А блоха хитрющая попалась. Она заранее подготовилась: сделала себе круг надувной, на слив сеточку сплела, чтобы вода утекла, а она, букашка, удержалась.
Толик полотенце опять забыл, но уходить не стал, чтобы друга одного не оставлять. Взял первую попавшуюся тряпку, халатом жены оказавшуюся, и Ваську вытирать начал. А букашка на круге сидит и кричит:
– Васенька, не покидай меня. Я ведь твоя родная! Тебе без меня худо будет. Не почешешься уже. У нас ведь с тобой никого нет кроме друг друга. Толик, он же – человек, ему нас с нашими инстинктами не понять.
А Толик и вправду ничего не понимает. Круг видит, букашку на нем видит, смятение Васино видит, а понять ничего не может.

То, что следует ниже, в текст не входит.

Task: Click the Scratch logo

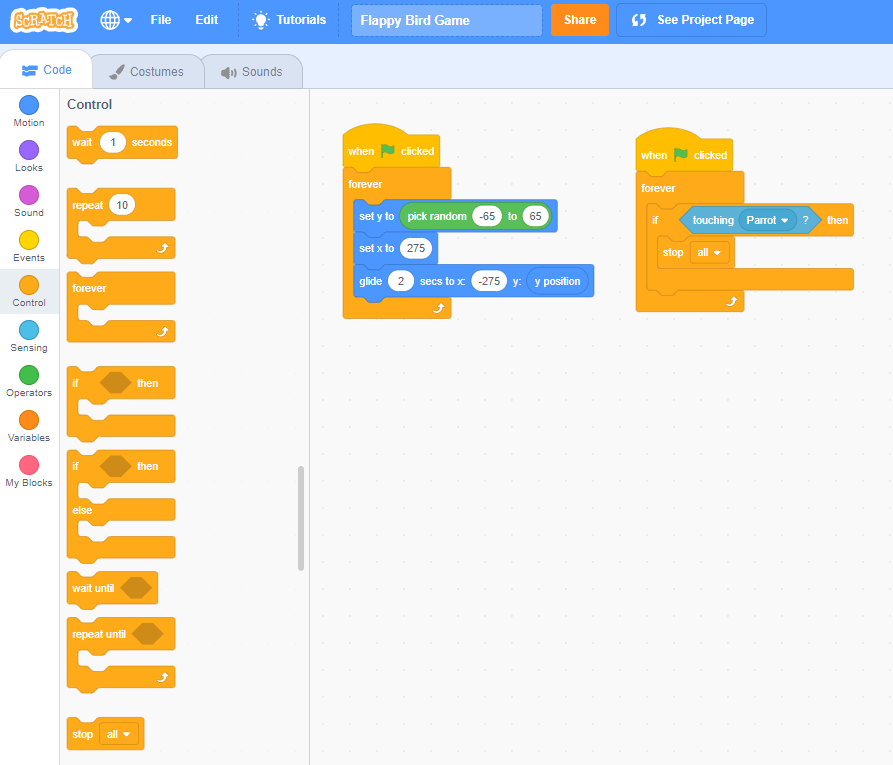Action: point(44,20)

А букашку в водоворот уже засасывает.
Ваське ее жалко, и себя жалко. Но держит он себя в лапах.
Вот и вода вся ушла.
Успела букашка сеть кинуть и сидит на круге, дрожит, держится.
Вспомнил кот себя в молодости, мокрого и нечёсаного, схватил букашку и на шею себе посадил.
Плюнул Толик в сердцах на всё это и с Васькой три дня не разговаривал.
А когда помирились они, прежней жизни уже не было. Только и слышно теперь от Васьки было, что об его букашке. Как она сегодня, беспокоила его, или так, только покалывала иногда.
Терпел Толик, терпел, а потом опять не выдержал и спрашивает друга:
– Что, ты, Вася, от меня хочешь?
Удивился кот такому вопросу.
– Ничего мне от тебя не надо, – говорит.
И обиделся.
Толик решил первым к коту не подходить. Еду давал, а чтобы доброе слово, или согреть себя позволить – нет уж. «Пусть Ваську самого теперь блоха греет».
А блоха старалась. Потел он, расчёсывал себя по несколько раз на дню. И все бы ничего, стерпел бы, да пожаловаться на свое горе было некому, вот в чем беда.
И решил тогда Васька, чего терпеть, если из-за терпения этого ему пользы никакой, а только мука. Позвал Васька Толика и говорит:
– Я, Толик, полный кретин, что позволил какой-то букашке нашу дружбу разрушить. Ты меня прости! И вот что. Я тут придумал кое-что. У наших соседей, видал ты, пес живет, белый – холеный? Ты его подкарауль и меня на лестницу выноси. Как над ним проносить будешь, букашка сама к нему перескочит, я ее знаю.
Посмеялся Толик. Он соседа, интеллигента-оптимиста давно недолюбливал.
Кот накануне не спал, тревожился.
Толик же, снова почувствовав в ногах Васькино тепло, спал крепко, и проснулся решительным и обновленным.
Глава четвёртая
Все свершилось точно по плану. Блоха, как кот и предполагал, сама к сенбернару перепрыгнула.